Being involved in a car accident can be a traumatic affair. In the aftermath, a driver’s mind will be jumping about like a frog in a box.
There’s the immediate concern for the people involved, whether you should alert the police or emergency services. Then there’s the worry and cost of repairing the car, how you’re going to get around while it’s off the road, and maybe even what your employer, partner, or parents will say when you tell them.
But keeping a cool head is not only good for the blood pressure, it can minimise future cost and disruption. Information is the key here - you need to collect as much as possible, no matter who is at fault.
Our memories can play tricks on us so it’s a good idea to keep a notebook and pen in the car, just in case. Alternatively, make notes on your smartphone and remember to use its camera. And if you don’t have a mobile, keeping a disposable camera in the glovebox might be a sensible idea.
Then there are certain things you must and must not do...
What you must do
First of all, stop. It’s an offence to drive off if there has been harm to people or property. Try to pull over in a safe place without obstructing the traffic. Then check whether anybody needs attention from the emergency services.
You must also exchange details with the other driver if there has been injury to people or damage to property.
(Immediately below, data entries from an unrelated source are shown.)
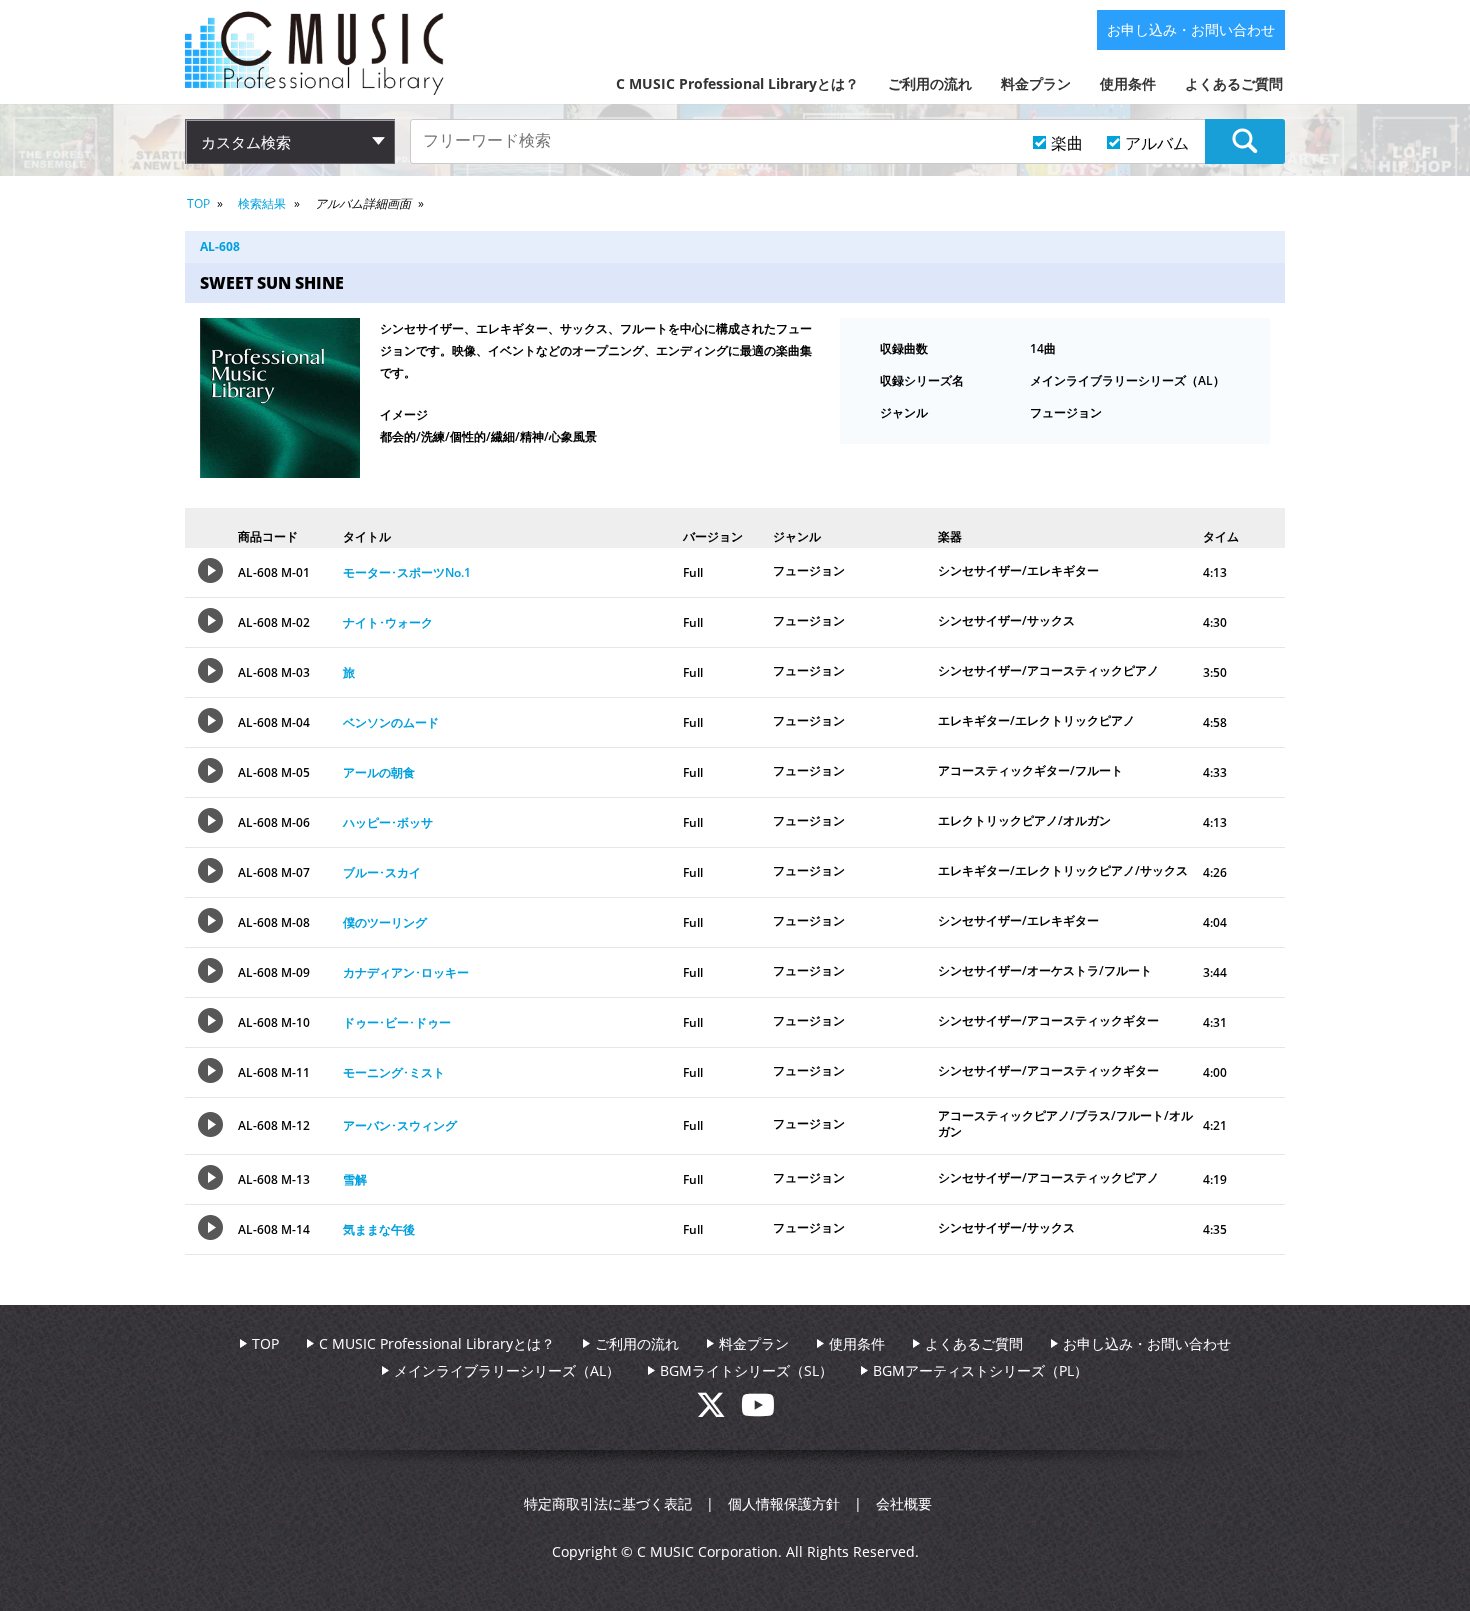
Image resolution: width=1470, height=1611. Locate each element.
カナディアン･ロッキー (406, 972)
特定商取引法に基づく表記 (608, 1503)
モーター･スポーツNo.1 (407, 572)
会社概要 (904, 1503)
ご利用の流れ (930, 83)
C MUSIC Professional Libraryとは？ (737, 83)
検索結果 (262, 203)
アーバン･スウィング (400, 1125)
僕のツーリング (385, 922)
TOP (198, 203)
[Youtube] (758, 1410)
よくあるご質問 (1234, 83)
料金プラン (1036, 83)
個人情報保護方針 (784, 1503)
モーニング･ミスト (394, 1072)
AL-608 (220, 246)
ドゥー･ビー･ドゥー (397, 1022)
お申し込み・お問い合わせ (1191, 29)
Drivers must also stop if an animal other than their own (dog, horse, sheep, cow, goat) has been injured or killed.
What you must not do
Don’t drive off. That could result in being convicted of failure to stop and failure to report an accident, which can lead to a £5,000 fine and penalty points.
You shouldn’t admit guilt either. Even if you think you are to blame, you may have been the victim of a crash for cash scam or something you didn’t see might have happened to the other driver that made the crash unavoidable.
Record the time, date and driving conditions
Try to note as many details as you possibly can. What’s the date and time of day? How heavy is the traffic? What are the weather conditions? Are the streetlights on? What direction are you travelling in? Are there any road signs or signals?
Note the vehicles
Note precisely the make, model, registration number and colour of any third party car involved in the accident. Then add the direction it was travelling in, the car’s condition and how many passengers it was carrying. Note down if they were indicating or braking and what role they had in the accident.
The people at the scene fall into two categories: those involved and those who are witnesses. You want the name, address and telephone number of all of them.
In order not to muddle them up, write these down in two columns, one for drivers or pedestrians, another for witnesses. If it helps, give a brief description of what they were wearing. Note down which car they were in and get the insurance details of the relevant drivers. If any of the vehicles are being used for work (e.g. delivery van), get their employer’s details too. And if there are any police officers present, get their name, rank, and the number on their collar.
While it’s still fresh in your mind, write down the sequence of events as you remember them. If it’s easier, sketch out what happened. And be sure to include anything that might be relevant, such as parked vehicles obscuring your view. It’s important to do this early - you may find that talking to other people influences your view on what happened.
What’s the damage?
Note any damage to the vehicles or property. Make sure that the damage you record was actually caused in this crash. It’s not unheard of for people to claim for damage caused in a previous accident.
Take picture or video evidence
Throughout the whole process, it’s wise to be taking photographs or video footage of the scene, the cars, the damage and the people.
In the aftermath
After you’ve had time to think about what happened, you may remember further details that could prove significant. It’s important you then contact your insurer as soon as you’re reasonably able to.